→ **YOUR INSTRUCTIONS**
Write the next part of the forum thread below about setting up your own DynDNS server, starting right after its last line.

→ **EXCERPT PROVIDED**

# Create own DynDNS Server



## rickyrubbit (Apr 17, 2019)

Hi, anyone can help me how to create own DynDNS Server. I don't know which software can i utilize.


----------



## SirDice (Apr 17, 2019)

What do you mean? Do you need something that registers with a DynDNS(-like) service or do you want to set up your DDNS (Dynamic DNS)?

I have a combination of net/isc-dhcp44-server and dns/bind914 that automatically registered dynamic clients (DHCP) in DNS. That's a little tricky to set up. If I recall correctly net/dnsmasq is a nice convenient package that provides DHCP and DNS and takes care of this automatically.


----------



## tommiie (Apr 17, 2019)

You mean something like this link? A simple google search turned up this article titled "Build your own DynDNS".


----------



## rickyrubbit (Apr 17, 2019)

tommiie said:


> You mean something like this link? A simple google search turned up this article titled "Build your own DynDNS".


yes, but I didn't know if there's a ddserver preconfigured on bsd. I found that article too.


----------



## SirDice (Apr 17, 2019)

Do you have a registered domain name?


----------



## tommiie (Apr 17, 2019)

rickyrubbit said:


> yes, but I didn't know if there's a ddserver preconfigured on bsd. I found that article too.


Please provide some more information then on what your intended goal is (study, business, home...) what you've tried already, which applications you'ld prefer to use etc etc.


----------



## rickyrubbit (Apr 17, 2019)

SirDice said:


> Do you have a registered domain name?


yes of course


----------



## rickyrubbit (Apr 17, 2019)

(Lines of data)
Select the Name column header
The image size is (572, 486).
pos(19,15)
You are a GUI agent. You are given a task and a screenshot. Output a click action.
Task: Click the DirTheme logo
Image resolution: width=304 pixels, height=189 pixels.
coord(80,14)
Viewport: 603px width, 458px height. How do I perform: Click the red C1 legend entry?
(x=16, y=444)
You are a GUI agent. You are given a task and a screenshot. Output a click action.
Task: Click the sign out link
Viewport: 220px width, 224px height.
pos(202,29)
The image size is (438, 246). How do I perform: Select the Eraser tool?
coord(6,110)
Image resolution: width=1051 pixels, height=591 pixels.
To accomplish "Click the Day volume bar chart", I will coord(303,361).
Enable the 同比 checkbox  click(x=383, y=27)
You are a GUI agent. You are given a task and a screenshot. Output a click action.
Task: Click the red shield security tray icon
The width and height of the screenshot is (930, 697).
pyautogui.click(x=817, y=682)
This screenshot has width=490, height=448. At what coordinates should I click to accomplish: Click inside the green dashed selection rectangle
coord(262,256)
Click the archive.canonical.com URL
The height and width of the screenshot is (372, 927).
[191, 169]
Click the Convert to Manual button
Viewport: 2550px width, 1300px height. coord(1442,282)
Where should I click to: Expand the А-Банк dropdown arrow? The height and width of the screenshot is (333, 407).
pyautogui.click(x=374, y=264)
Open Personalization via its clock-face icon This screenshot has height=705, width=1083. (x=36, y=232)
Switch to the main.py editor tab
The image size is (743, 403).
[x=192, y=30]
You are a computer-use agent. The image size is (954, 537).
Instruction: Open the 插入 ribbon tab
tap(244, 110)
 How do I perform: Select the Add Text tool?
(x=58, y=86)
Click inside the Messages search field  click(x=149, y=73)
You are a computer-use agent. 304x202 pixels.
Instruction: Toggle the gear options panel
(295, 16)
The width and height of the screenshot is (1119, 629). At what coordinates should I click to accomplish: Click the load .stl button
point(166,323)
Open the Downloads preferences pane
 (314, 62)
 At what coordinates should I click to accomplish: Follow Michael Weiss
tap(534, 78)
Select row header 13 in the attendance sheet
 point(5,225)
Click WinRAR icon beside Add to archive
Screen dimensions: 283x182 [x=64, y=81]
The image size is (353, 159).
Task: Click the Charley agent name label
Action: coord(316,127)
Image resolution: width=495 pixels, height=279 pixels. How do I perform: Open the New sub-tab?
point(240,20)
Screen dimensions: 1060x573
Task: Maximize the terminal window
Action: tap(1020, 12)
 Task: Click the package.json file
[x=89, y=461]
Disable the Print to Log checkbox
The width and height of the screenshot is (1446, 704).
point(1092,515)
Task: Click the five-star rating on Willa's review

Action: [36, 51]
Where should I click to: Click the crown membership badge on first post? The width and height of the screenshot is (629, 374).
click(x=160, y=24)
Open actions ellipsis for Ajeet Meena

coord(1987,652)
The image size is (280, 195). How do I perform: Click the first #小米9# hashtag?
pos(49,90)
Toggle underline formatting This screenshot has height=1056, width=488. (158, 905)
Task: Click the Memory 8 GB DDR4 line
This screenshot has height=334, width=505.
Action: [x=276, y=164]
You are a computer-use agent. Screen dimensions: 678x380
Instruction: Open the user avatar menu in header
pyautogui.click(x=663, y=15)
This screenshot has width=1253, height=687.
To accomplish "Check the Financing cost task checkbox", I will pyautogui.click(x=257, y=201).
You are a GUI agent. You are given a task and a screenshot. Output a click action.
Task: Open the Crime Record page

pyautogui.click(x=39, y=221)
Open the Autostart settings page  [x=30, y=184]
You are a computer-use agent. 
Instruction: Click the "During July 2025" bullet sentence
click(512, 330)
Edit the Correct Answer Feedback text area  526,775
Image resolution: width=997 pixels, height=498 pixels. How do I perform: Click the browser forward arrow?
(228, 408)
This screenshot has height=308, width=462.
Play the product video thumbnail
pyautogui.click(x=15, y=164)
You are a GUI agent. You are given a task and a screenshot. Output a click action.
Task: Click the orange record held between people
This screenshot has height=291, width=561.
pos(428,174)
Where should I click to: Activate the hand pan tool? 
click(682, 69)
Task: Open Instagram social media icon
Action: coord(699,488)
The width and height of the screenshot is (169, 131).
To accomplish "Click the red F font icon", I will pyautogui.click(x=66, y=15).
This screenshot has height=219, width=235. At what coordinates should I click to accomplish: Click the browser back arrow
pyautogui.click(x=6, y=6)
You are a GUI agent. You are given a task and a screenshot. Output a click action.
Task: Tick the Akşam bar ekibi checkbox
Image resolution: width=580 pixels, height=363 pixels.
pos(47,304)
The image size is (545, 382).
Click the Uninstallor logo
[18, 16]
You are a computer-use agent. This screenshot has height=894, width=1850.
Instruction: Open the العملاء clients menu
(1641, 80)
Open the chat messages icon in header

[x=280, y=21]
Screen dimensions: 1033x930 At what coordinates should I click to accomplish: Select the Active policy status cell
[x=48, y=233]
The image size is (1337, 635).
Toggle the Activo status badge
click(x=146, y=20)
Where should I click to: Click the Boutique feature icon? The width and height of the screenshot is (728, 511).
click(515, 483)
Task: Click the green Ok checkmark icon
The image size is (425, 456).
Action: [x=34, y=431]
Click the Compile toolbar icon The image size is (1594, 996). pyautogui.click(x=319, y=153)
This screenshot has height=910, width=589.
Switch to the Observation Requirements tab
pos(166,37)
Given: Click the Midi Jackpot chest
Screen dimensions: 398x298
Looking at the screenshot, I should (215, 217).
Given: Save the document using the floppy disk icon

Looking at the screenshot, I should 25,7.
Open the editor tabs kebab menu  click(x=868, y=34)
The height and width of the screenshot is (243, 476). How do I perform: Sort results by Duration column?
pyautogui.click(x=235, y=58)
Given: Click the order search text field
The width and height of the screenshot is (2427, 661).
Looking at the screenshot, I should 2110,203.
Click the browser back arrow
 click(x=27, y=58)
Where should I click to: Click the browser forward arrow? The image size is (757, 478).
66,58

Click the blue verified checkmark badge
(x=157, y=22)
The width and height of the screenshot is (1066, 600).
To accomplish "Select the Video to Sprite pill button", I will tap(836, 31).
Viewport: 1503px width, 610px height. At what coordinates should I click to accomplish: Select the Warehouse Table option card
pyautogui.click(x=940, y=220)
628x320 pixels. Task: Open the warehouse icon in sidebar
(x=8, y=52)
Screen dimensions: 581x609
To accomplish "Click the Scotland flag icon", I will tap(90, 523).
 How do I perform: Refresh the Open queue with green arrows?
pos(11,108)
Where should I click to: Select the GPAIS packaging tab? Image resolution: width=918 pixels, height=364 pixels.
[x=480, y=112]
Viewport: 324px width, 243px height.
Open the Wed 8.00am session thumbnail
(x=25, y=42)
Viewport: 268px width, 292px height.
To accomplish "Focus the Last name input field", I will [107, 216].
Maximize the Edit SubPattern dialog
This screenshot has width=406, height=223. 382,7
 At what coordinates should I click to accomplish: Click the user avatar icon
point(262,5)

→ **RESPONSE TO THE TASK**
tommiie said:


> Please provide some more information then on what your intended goal is (study, business, home...) what you've tried already, which applications you'ld prefer to use etc etc.


I would create my own dyndns service with my personal domain because I wouldn't pay any more services like no-ip or others. That's my goal


----------



## SirDice (Apr 17, 2019)

rickyrubbit said:


> yes of course


It's not as obvious as you might think. Some people seem to think domains just magically appear on the internet and they can inject their own just by running a DNS server. Can't blame them though, it's quite a complex business. 

Is your domain hosted at a provider? Some providers have a nice web-based (RESTful) API you can use to update or modify the domain records. Then it would be easy to script something with Perl or Python to update a specific entry.


----------



## rickyrubbit (Apr 17, 2019)

SirDice said:


> It's not as obvious as you might think. Some people seem to think domains just magically appear on the internet and they can inject their own just by running a DNS server. Can't blame them though, it's quite a complex business.
> 
> Is your domain hosted at a provider? Some providers have a nice web-based (RESTful) API you can use to update or modify the domain records. Then it would be easy to script something with Perl or Python to update a specific entry.


i got internal ns, for edit my dns records.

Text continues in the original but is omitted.